SELECTED PASSAGE
━━━

China Daily, September 29, 2014 Adjust font size:

Foster parents who care for abandoned children with disabilities will in the future have to live in communities that offer a good level of medical care and have special education and rehabilitation facilities.

Xu Aixiang encourages her foster child, Wu Zhenfeng, to use his foot to hold chopsticks for dinner in their home in Taiyuan, Shanxi province. Wu was born without arms. Yan Yan / Xinhua

Xu Aixiang encourages her foster child, Wu Zhenfeng, to use his foot to hold chopsticks for dinner in their home in Taiyuan, Shanxi province. Wu was born without arms. Yan Yan / Xinhua 

 

These are among the measures in a new regulation on foster family management that was released by the Ministry of Civil Affairs on Friday and will take effect on Dec 1.

"It is a further move to protect children's welfare," said Chen Rifa, a spokesman for the ministry.

Xu Jianzhong, deputy director of the ministry's Social Welfare and Donations Department, said the regulation will further guarantee the rights of abandoned children and help them to integrate into families and society.

"Compared with the current regulation, which took effect in 2004, the new one sets stricter qualification standards for foster parents," Xu said.

Applicants will have to go through a five-step assessment process before they are allowed to look after children, and they will then receive training.

The regulation says children with severe disabilities are not suitable for fostering, and they will receive professional medical treatment and rehabilitation from child welfare organizations.

In addition, it says welfare institutions will terminate the custodial rights of foster parents if they exploit a child to raise money.

Foster parents who are guilty of discrimination or abuse will face harsher punishment, including criminal penalties.

━━━

EXTRACTED INFORMATION
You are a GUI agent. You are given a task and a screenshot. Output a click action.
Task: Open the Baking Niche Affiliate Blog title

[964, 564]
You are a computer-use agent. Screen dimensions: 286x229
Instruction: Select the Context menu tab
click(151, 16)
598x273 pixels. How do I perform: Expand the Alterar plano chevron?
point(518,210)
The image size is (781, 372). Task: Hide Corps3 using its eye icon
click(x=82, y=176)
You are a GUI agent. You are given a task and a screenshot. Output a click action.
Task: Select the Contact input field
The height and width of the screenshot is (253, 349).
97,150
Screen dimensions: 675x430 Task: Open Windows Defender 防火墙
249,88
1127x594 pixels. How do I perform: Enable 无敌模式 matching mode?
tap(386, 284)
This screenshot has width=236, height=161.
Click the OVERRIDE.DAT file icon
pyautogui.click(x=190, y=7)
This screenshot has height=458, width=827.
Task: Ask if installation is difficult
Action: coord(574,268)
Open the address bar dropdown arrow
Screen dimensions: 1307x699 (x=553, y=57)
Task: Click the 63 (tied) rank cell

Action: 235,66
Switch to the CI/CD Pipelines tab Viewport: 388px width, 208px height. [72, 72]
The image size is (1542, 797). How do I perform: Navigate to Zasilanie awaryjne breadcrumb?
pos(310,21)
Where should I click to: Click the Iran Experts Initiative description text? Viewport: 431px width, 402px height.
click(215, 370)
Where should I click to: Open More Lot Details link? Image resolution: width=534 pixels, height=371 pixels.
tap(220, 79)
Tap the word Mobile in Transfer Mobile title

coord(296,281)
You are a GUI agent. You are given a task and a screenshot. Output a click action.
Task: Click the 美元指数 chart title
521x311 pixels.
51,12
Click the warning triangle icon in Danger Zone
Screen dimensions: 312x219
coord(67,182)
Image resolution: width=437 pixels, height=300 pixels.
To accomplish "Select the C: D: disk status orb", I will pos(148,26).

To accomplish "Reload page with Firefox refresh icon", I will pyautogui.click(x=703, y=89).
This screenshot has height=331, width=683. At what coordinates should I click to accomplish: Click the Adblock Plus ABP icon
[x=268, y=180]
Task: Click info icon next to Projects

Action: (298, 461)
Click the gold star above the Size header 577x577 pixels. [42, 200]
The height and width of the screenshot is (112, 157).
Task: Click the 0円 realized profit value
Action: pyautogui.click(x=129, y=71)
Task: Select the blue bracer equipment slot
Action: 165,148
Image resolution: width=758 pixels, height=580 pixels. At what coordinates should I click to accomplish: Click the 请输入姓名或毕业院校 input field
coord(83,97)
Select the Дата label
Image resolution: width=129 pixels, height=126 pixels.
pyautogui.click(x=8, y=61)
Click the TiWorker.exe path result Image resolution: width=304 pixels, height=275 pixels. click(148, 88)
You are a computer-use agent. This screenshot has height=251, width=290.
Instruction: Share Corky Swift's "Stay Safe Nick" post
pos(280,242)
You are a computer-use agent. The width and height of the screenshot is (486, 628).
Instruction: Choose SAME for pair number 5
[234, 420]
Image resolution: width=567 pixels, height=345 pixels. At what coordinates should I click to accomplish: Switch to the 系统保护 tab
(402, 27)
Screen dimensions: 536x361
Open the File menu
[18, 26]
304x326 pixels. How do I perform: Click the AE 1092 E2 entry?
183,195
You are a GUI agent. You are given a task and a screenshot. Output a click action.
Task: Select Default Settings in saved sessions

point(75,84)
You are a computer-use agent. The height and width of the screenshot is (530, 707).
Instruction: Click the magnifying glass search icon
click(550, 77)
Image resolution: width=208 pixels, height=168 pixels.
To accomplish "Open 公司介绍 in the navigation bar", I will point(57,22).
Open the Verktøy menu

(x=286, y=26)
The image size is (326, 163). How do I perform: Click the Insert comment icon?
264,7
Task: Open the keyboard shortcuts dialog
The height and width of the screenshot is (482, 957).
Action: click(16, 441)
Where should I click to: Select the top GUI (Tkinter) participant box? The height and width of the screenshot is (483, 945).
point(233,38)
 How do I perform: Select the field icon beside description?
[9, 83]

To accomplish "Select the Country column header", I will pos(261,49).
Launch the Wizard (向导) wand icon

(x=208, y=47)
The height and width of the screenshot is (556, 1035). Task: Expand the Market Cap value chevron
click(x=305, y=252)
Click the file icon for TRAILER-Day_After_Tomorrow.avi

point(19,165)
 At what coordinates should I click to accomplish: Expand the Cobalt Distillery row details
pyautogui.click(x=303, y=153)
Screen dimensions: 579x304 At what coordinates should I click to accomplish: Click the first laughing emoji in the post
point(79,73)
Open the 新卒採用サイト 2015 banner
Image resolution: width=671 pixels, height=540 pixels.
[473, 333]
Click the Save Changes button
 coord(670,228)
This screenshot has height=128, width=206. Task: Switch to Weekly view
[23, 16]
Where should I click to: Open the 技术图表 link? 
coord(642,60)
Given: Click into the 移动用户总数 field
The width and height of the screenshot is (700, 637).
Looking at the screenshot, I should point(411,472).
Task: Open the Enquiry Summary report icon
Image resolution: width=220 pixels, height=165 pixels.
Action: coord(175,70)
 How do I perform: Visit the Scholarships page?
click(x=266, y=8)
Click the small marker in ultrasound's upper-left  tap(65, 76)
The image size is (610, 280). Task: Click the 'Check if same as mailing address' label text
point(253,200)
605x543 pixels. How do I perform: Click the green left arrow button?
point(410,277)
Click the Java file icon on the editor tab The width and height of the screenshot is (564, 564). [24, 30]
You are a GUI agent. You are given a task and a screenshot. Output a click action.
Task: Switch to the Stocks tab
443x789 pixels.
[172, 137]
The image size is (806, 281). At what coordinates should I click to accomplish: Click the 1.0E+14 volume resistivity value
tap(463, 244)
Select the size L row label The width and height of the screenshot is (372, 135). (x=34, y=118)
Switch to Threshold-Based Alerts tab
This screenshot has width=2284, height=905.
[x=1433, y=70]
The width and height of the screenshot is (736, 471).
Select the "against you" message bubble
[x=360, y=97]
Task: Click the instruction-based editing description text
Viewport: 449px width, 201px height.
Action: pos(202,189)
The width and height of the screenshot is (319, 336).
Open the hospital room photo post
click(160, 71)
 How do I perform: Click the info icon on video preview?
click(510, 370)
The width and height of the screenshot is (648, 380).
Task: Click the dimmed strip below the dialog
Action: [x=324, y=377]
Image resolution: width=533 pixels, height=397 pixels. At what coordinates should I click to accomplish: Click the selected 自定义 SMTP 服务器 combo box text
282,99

━━━

WORK TO COMPLETE
1. In the foster care article, what step must applicants complete before they are allowed to look after children?
2. Pick up the foster care article after its final sentence and continue it.

ANSWERS PROVIDED
1. They must go through a five-step assessment process.

2.
Applicants must have no history of mental illness or serious infectious diseases, and need to have a regular income and stable living conditions. They should be between 30 and 65 years old, and must at least have attended junior high school.

The regulation says each home can accommodate no more than two children.

"As well as orphans and children whose parents cannot be traced, homeless children under 18 years old - including beggars - are also categorized as abandoned children," said Xu.

According to the ministry, 30,000 abandoned children live with foster parents nationwide.

Liu Aiping, head of the Yangzhou Social Welfare Center in Jiangsu province, said luck is required to find foster parents.

"About 99 percent of the children at the center are disabled to some extent," she said. "As well as needing love and care, such children require professional medical attention."

Dong Hui, the head of child welfare at the Henan Bureau of Civil Affairs, said: "Children with disabilities urgently require physical rehabilitation.

"Child welfare organizations can provide rehabilitation guides and facilities to help these children adapt and return to society."